Saturday, May 21, 2011

How Do Anonymous Political Scientists View Economists?

This discussion  at Political Science Job Rumors (don't ask why I read it) is informative.   Kristof of the NY Times wrote a piece celebrating randomized trials as a source of credible information about effective interventions for helping the poor.  Michael Kremer and Ted Miguel's piece on "deworming" is discussed in detail.   Here is one comment by a political science scholar called "Anon"


True that "deworming = GOOD".

Where poli-sci comes in though, is that many economists would assume that once this information is out there, that deworming is highly cost effective, then the work is done.

Years later, said economists will be surprised that Govt X hasn't actually done any deworming despite the clear cost-benefit argument, because the economists won't have thought through the political incentives facing Govt X that led them to do something else. Or, when Govt Y channels their deworming money first to Favored Ethnic Group Z, it turns out to be the last straw that provokes a brutal civil war, leading to more dead children than if you'd let the worms alone. Confused, sad economist.

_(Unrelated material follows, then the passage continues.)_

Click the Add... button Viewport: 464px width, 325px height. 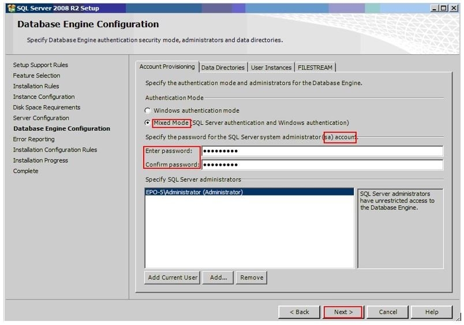(218, 278)
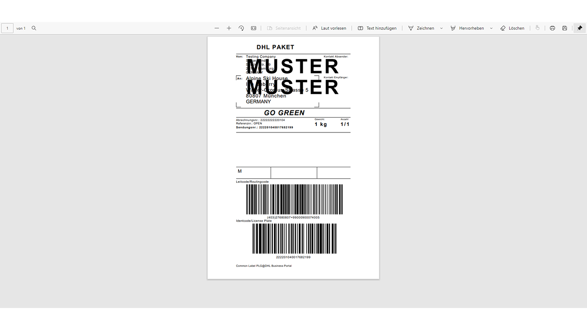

(yes, smart economists get those issues, just as smart political scientists understand marginal utility. But neither discipline is made up of 100% smart people) "

This funny sketch is why serious economists have carved out the nascent field of "political economy" --- when a "free lunch" is discovered --- will it be grabbed or are there powerful interest groups who will slow down the pursuit of the pareto optimum?

Some of the world's top economists are hard at work on this general topic.  Don't believe me?  Then go to this NBER Webpage and start reading!

Economists are aware of the weaknesses of our field.  There are strong incentives to address these shortcomings and to make intellectual progress.  We do watch developments in psychology, sociology and political science and like the Borg from Star Trek we bring these ideas back to the our "mother ship".